# Spark Preparation

We check if we are in Google Colab. If this is the case, install all necessary packages.

To run spark in Colab, we need to first install all the dependencies in Colab environment i.e. Apache Spark 3.3.2 with hadoop 3.3, Java 8 and Findspark to locate the spark in the system. The tools installation can be carried out inside the Jupyter Notebook of the Colab.
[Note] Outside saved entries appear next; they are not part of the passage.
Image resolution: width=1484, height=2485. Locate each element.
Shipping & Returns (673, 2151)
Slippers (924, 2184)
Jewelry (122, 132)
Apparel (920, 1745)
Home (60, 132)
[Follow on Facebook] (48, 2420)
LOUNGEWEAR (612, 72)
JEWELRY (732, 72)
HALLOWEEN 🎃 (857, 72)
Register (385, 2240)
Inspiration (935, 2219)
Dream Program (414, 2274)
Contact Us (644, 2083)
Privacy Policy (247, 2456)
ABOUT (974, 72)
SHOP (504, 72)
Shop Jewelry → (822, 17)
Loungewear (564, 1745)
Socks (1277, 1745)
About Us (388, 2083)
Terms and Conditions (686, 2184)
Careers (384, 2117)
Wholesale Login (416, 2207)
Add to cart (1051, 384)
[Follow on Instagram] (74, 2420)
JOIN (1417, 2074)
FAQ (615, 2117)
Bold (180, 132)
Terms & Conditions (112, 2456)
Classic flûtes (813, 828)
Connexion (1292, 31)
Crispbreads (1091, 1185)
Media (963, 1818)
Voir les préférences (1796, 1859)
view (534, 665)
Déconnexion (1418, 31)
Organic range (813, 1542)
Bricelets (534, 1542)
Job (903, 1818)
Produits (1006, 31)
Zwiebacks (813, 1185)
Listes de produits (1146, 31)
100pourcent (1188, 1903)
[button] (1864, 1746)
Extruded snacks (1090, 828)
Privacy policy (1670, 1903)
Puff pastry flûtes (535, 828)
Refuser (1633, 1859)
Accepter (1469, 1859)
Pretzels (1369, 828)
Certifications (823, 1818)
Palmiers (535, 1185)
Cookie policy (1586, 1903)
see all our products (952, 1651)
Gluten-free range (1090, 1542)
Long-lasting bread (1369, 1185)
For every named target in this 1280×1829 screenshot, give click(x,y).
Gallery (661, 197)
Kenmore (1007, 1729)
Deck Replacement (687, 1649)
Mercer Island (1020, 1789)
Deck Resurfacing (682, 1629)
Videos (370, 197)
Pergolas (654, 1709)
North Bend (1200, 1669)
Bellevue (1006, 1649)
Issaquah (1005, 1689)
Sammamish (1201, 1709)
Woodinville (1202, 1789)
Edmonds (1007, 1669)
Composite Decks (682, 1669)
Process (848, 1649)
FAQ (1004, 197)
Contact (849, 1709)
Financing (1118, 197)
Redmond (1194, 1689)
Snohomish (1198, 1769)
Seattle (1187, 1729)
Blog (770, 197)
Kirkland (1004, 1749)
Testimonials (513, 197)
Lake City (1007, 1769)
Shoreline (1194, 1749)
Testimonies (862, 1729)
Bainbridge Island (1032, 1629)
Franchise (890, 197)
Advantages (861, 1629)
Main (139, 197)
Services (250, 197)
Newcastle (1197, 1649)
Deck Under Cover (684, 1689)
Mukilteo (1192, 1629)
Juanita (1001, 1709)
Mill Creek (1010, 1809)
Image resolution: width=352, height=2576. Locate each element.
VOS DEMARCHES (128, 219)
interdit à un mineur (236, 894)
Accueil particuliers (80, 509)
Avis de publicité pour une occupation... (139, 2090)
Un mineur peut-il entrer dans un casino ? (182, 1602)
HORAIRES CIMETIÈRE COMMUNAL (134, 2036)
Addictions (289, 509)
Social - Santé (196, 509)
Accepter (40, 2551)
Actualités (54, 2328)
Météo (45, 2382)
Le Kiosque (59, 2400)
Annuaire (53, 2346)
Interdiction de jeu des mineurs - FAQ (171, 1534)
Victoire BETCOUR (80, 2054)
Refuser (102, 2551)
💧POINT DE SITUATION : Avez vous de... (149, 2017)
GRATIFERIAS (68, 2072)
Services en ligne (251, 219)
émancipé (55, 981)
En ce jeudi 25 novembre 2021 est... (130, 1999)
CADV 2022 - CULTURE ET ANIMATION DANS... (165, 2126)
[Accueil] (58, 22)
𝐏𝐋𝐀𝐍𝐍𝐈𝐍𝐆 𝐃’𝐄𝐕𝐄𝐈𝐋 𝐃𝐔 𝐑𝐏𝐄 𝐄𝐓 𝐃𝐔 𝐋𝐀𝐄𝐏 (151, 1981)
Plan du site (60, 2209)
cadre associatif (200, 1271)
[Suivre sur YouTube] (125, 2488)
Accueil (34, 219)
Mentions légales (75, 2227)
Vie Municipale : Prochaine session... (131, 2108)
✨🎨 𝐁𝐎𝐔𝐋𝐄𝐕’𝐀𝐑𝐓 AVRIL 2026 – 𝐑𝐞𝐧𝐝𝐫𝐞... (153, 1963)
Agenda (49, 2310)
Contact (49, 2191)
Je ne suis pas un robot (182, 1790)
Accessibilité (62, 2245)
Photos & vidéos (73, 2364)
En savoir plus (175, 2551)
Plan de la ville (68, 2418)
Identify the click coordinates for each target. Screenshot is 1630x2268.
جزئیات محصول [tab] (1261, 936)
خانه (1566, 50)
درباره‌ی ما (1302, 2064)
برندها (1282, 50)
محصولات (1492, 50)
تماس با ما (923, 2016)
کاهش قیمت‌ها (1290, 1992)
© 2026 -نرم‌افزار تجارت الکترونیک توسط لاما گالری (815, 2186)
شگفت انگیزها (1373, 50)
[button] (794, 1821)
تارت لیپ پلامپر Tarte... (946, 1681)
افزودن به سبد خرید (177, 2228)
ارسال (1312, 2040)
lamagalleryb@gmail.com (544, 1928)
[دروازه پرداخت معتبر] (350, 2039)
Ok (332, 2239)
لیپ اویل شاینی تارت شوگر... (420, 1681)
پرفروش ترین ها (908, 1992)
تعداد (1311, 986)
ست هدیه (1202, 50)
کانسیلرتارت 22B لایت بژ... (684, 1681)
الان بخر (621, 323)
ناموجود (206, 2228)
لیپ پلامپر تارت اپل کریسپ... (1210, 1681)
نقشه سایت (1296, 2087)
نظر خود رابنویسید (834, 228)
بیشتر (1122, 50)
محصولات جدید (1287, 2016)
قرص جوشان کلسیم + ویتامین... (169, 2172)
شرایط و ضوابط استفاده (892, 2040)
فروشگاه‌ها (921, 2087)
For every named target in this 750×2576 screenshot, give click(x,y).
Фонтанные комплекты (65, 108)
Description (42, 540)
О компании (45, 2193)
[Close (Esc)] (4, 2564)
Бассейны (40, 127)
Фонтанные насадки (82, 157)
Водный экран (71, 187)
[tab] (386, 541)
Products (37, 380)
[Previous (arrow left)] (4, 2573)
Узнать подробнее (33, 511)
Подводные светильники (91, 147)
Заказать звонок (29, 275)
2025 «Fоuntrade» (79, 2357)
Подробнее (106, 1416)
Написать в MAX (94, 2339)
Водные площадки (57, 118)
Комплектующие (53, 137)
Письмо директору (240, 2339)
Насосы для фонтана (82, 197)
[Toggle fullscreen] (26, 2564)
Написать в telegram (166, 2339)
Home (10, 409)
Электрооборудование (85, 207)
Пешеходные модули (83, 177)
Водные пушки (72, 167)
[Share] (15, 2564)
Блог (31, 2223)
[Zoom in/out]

Learn more from A Must-Read Guide on How to Work with PySpark on Google Colab for Data Scientists!


In [4]:

!pip install -q findspark


In [2]:

import os

os.environ["JAVA_HOME"] = "/opt/homebrew/Caskroom/openjdk/21.0.2"
os.environ["SPARK_HOME"] = "/opt/homebrew/Caskroom/apache-spark/3.5.1/libexec"



## Start a Local Cluster


In [None]:

import findspark
findspark.init()


In [None]:

spark_url = "local"


In [None]:

from pyspark.sql import SparkSession

spark = SparkSession.builder    .master(spark_url)    .appName('Spark Tutorial')    .config('spark.ui.port', '4040')    .getOrCreate()



# Spark Assignment

Based on the movie review dataset in 'netflix-rotten-tomatoes-metacritic-imdb.csv', answer the below questions.

Note: do not clean or remove missing data.


In [None]:

path = 'netflix-rotten-tomatoes-metacritic-imdb.csv'
df = spark.read.option("header", True).csv(path)


In [None]:

df.show(10)


In [None]:

from pyspark.sql.functions import avg, min, max, countDistinct, explode, split, col

avg_gem = df.select(avg('Hidden Gem Score'))
max_gem = df.select(max('Hidden Gem Score'))

avg_gem.show()
max_gem.show()


In [None]:

count = df.filter(df['Languages'].contains('Korea')).count()
print(count)


In [None]:

avg_director = df.groupBy('Director').agg(avg('Hidden Gem Score'))
max_score = avg_director.select(max('avg(Hidden Gem Score)')).collect()[0][0]

avg_director.filter(avg_director['avg(Hidden Gem Score)'] == max_score).show()


In [None]:

df.withColumn("Genre", explode(split(col("Genre"), ", "))).select('Genre').distinct().count()